**Aim**: Put each line of the listing below into a JSON list of strings, one string per line, leaving out blank lines.

**Extracted material**:
============
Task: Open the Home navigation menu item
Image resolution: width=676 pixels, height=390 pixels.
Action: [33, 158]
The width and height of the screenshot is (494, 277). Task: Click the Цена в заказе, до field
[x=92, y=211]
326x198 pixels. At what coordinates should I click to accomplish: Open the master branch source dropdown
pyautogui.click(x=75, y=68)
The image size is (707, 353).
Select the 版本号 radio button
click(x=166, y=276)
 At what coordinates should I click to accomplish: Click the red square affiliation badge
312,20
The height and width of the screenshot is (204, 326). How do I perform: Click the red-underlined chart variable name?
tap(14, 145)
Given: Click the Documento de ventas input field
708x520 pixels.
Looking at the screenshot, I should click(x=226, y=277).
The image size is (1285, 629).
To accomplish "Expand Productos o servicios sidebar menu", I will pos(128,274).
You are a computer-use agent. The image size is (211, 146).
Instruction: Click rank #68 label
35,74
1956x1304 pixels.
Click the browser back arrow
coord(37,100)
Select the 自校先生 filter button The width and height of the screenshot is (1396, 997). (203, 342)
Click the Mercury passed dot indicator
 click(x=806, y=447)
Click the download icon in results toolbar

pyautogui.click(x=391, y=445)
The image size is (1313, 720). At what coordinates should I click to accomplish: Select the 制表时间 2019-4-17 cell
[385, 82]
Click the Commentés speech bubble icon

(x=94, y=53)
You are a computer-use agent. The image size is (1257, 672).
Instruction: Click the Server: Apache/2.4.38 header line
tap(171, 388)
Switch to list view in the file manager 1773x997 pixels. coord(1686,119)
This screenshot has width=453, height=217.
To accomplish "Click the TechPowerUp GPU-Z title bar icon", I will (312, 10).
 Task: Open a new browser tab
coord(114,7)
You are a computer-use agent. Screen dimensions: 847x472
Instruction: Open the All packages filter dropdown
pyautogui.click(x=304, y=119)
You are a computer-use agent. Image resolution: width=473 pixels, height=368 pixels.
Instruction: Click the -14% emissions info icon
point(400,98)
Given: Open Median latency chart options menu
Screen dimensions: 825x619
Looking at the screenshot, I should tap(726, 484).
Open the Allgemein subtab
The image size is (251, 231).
============
**Answer below**:
[
  "Task: Open the Home navigation menu item",
  "Image resolution: width=676 pixels, height=390 pixels.",
  "Action: [33, 158]",
  "The width and height of the screenshot is (494, 277). Task: Click the Цена в заказе, до field",
  "[x=92, y=211]",
  "326x198 pixels. At what coordinates should I click to accomplish: Open the master branch source dropdown",
  "pyautogui.click(x=75, y=68)",
  "The image size is (707, 353).",
  "Select the 版本号 radio button",
  "click(x=166, y=276)",
  " At what coordinates should I click to accomplish: Click the red square affiliation badge",
  "312,20",
  "The height and width of the screenshot is (204, 326). How do I perform: Click the red-underlined chart variable name?",
  "tap(14, 145)",
  "Given: Click the Documento de ventas input field",
  "708x520 pixels.",
  "Looking at the screenshot, I should click(x=226, y=277).",
  "The image size is (1285, 629).",
  "To accomplish \"Expand Productos o servicios sidebar menu\", I will pos(128,274).",
  "You are a computer-use agent. The image size is (211, 146).",
  "Instruction: Click rank #68 label",
  "35,74",
  "1956x1304 pixels.",
  "Click the browser back arrow",
  "coord(37,100)",
  "Select the 自校先生 filter button The width and height of the screenshot is (1396, 997). (203, 342)",
  "Click the Mercury passed dot indicator",
  " click(x=806, y=447)",
  "Click the download icon in results toolbar",
  "pyautogui.click(x=391, y=445)",
  "The image size is (1313, 720). At what coordinates should I click to accomplish: Select the 制表时间 2019-4-17 cell",
  "[385, 82]",
  "Click the Commentés speech bubble icon",
  "(x=94, y=53)",
  "You are a computer-use agent. The image size is (1257, 672).",
  "Instruction: Click the Server: Apache/2.4.38 header line",
  "tap(171, 388)",
  "Switch to list view in the file manager 1773x997 pixels. coord(1686,119)",
  "This screenshot has width=453, height=217.",
  "To accomplish \"Click the TechPowerUp GPU-Z title bar icon\", I will (312, 10).",
  " Task: Open a new browser tab",
  "coord(114,7)",
  "You are a computer-use agent. Screen dimensions: 847x472",
  "Instruction: Open the All packages filter dropdown",
  "pyautogui.click(x=304, y=119)",
  "You are a computer-use agent. Image resolution: width=473 pixels, height=368 pixels.",
  "Instruction: Click the -14% emissions info icon",
  "point(400,98)",
  "Given: Open Median latency chart options menu",
  "Screen dimensions: 825x619",
  "Looking at the screenshot, I should tap(726, 484).",
  "Open the Allgemein subtab",
  "The image size is (251, 231)."
]